===== Extrait choisi

Nelly Kaplan, pirate et cinéaste

Dans la famille Kaplan, il y a George, que tous les amateurs d’Alfred Hitchcock et de La Mort aux trousses connaissent. C’est le cousin d’Amérique.


Et puis il y a Nelly que l’on a un peu tendance à oublier ce qui est regrettable.


Car si cette dame a commis relativement peu de films, elle est au moins l’auteur de La fiancée du pirate qui, à son époque (1969, c’était hier), révéla pleinement Bernadette Lafont et secoua un cinéma français qui avait tendance à s’endormir et à répéter inlassablement les mêmes œuvres dans le style pesant de la Nouvelle Vague. Cette Fiancée mettait en scène une jeune effrontée qui s’amusait avec les hommes dans une débauche de sensualité, de désinvolture et d’humour. Polisson sans être grivois, dérangeant sans être révolutionnaire. Un personnage, finalement, assez proche de Nelly Kaplan qui a toujours prôné un grand appétit de vivre et défendu sa notion de liberté.


Cette même Nelly coécrivit également Il faut vivre dangereusement qui se situe à la frontière de la parodie du polar et se révèle très réjouissant (à voir et à revoir !).

==========

Consignes à traiter:
a - Recopiez le passage de l'extrait sur Nelly Kaplan allant de « Dans la famille » à « qui est regrettable. », en substituant « neveu » à « cousin ».
b - Répondez aux questions suivantes d'après l'extrait sur Nelly Kaplan.
(i) En quelle année est sorti La fiancée du pirate ?
(ii) Quelle actrice ce film a-t-il pleinement révélée ?
(iii) Quel film Nelly Kaplan a-t-elle coécrit ?

===== Relevé

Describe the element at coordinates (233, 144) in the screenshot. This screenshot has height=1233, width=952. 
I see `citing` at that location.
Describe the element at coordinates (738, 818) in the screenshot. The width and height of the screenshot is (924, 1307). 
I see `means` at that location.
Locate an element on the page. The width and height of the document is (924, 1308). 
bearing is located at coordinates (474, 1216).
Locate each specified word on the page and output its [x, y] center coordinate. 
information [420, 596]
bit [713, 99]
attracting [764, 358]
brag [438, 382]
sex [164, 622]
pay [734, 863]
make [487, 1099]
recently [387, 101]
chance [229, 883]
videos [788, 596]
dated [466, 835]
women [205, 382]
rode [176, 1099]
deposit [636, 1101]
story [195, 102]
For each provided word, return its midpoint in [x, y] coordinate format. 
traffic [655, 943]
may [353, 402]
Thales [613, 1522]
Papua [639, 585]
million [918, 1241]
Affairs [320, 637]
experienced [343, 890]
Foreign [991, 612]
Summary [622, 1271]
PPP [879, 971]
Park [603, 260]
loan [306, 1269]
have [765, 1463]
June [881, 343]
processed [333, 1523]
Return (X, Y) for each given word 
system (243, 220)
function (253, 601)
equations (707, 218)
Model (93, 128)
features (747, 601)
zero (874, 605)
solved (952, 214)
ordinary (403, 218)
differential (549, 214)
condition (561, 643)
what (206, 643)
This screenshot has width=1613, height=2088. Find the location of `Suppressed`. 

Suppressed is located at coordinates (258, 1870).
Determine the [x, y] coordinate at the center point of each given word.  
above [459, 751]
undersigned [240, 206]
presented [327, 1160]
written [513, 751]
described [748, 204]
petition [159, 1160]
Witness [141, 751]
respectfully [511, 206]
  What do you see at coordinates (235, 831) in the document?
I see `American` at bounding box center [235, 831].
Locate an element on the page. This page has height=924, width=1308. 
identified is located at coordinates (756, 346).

==========

Réponses par consigne:
a -
Dans la famille Kaplan, il y a George, que tous les amateurs d’Alfred Hitchcock et de La Mort aux trousses connaissent. C’est le neveu d’Amérique.


Et puis il y a Nelly que l’on a un peu tendance à oublier ce qui est regrettable.

b -
(i) En 1969.
(ii) Bernadette Lafont.
(iii) Il faut vivre dangereusement.